**** TEXT EXTRACT ****

The above question might not make clear I'm looking for a formula that would include inclination as a factor regulating the force required. 71.100.13.184 (talk) 00:49, 28 August 2008 (UTC)[reply]

Someone else can probably help more than I can, but I can give you an idea for working out an approximate answer. The force required is going to be something close to the force required to balance the ball on the tip of the chock. In that situation, there will be three forces affecting the ball, weight, reaction from chock, and you pushing it. Weight will be straight down, the other two will point directly towards the centre of the ball from wherever the chock, or you, is touching it. You can then resolve those forces into horizontal and vertical components. The ball is stationary, so all the forces will cancel you, giving you two equations in three unknowns (the force you're pushing with, the angle you're pushing at, and the reactive force) which you can try and solve (the solution won't be unique, and will depend on the exact position of the ball on the chock). Good luck! --Tango (talk) 01:45, 28 August 2008 (UTC)[reply]

By the way ft lb is a unit of energy, not force. Also I am not clear from the picture what is "I"? --Spoon! (talk) 07:50, 28 August 2008 (UTC)[reply]

You may offer a formula which uses weight as the dependent variable since weight is a force, but since weight is suggested as an independent variable along with height of the chock or its momentary incline (I) dependent upon wheel diameter the force in ft lbs should be interpreted as ft lbs force, i.e. a unit of energy. —Preceding unsigned comment added by 71.100.13.184 (talk) 09:12, 28 August 2008 (UTC)[reply]

You don't specify where the force is applied to the wheel or in which direction it acts. Without this information, the question is incomplete.

Let's assume, for the sake of definitness, that the force is always horizontal and is always applied along a line through the centre of the wheel. If you take moments about the top right hand corner of the chock, you can ignore the normal force from the chock because this acts through that corner. You have a clockwise moment from the wheel's load (let's assume the load acts through the centre of the wheel too), and an anticlockwise moment from the applied force. You want the anticlockwise moment to exceed the clockwise moment, so this gives you a minimum value for the force required to start the wheel turning. (I'll let you work out the formula for yourself).

Once the motion starts, the point of contact between the wheel and the chock moves down relative to the wheel's centre. So the lever arm of the wheel's load decreases and the lever arm of the force increases, so you never need a force greater than that at the beginning of the motion.

**** DATA SECTION ****

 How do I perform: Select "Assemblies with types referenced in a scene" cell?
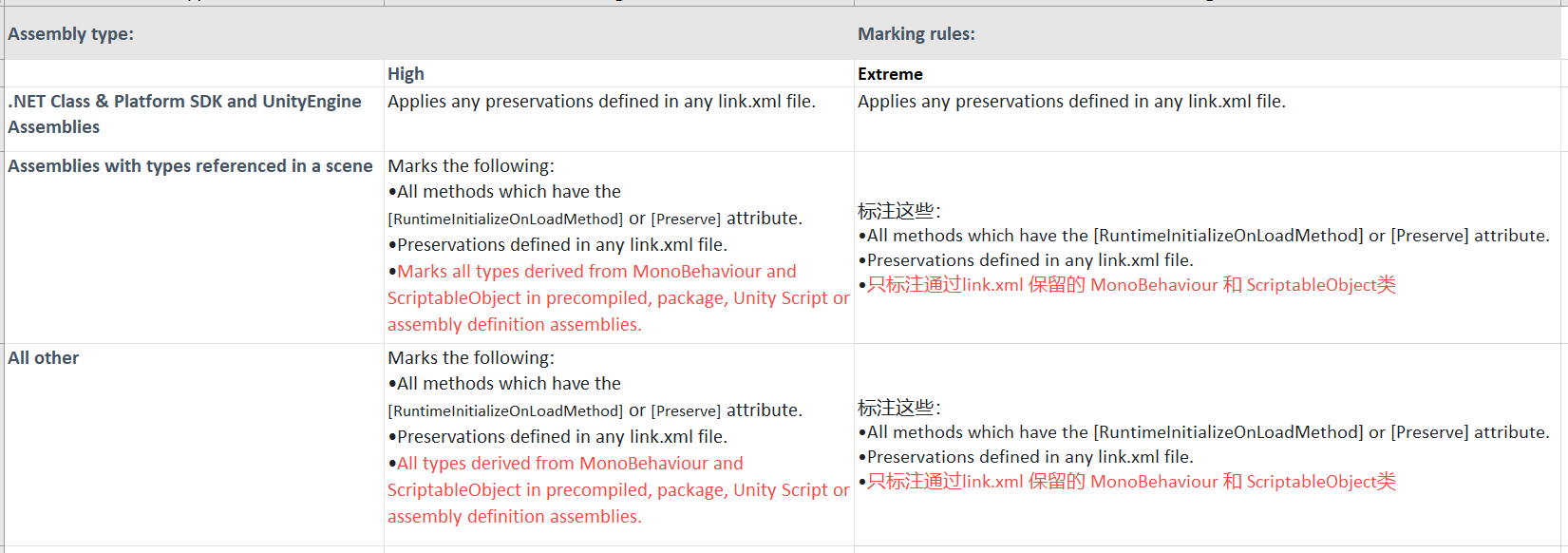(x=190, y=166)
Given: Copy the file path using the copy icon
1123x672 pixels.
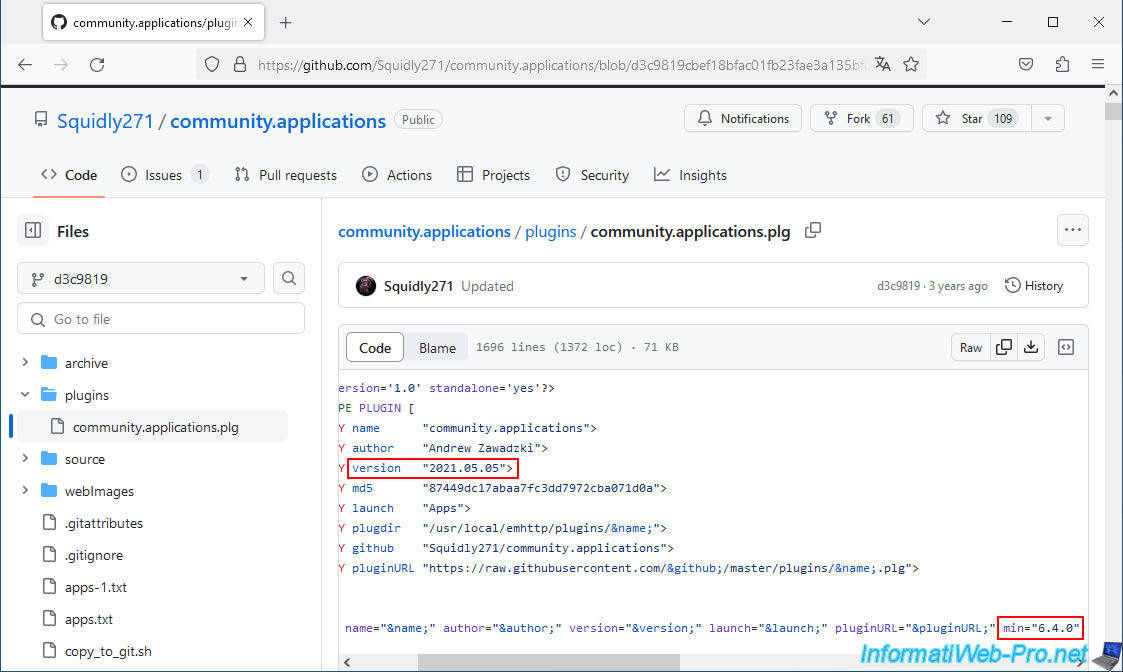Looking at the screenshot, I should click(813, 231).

****
**** DATA SECTION ****

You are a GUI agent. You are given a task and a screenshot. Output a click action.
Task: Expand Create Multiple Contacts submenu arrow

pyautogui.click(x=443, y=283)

****

#### TASKS TO PERFORM
**1.** In the wheel-and-chock thread, what kind of unit does ft lb measure?
**2.** Rewrite everything in the wheel-and-chock thread from "You don't specify" down to "formula for yourself).", renaming "chock" to "block" wherever it occurs.

#### TASK SOLUTIONS
**1.** It is a unit of energy, not force.

**2.**
You don't specify where the force is applied to the wheel or in which direction it acts. Without this information, the question is incomplete.

Let's assume, for the sake of definitness, that the force is always horizontal and is always applied along a line through the centre of the wheel. If you take moments about the top right hand corner of the block, you can ignore the normal force from the block because this acts through that corner. You have a clockwise moment from the wheel's load (let's assume the load acts through the centre of the wheel too), and an anticlockwise moment from the applied force. You want the anticlockwise moment to exceed the clockwise moment, so this gives you a minimum value for the force required to start the wheel turning. (I'll let you work out the formula for yourself).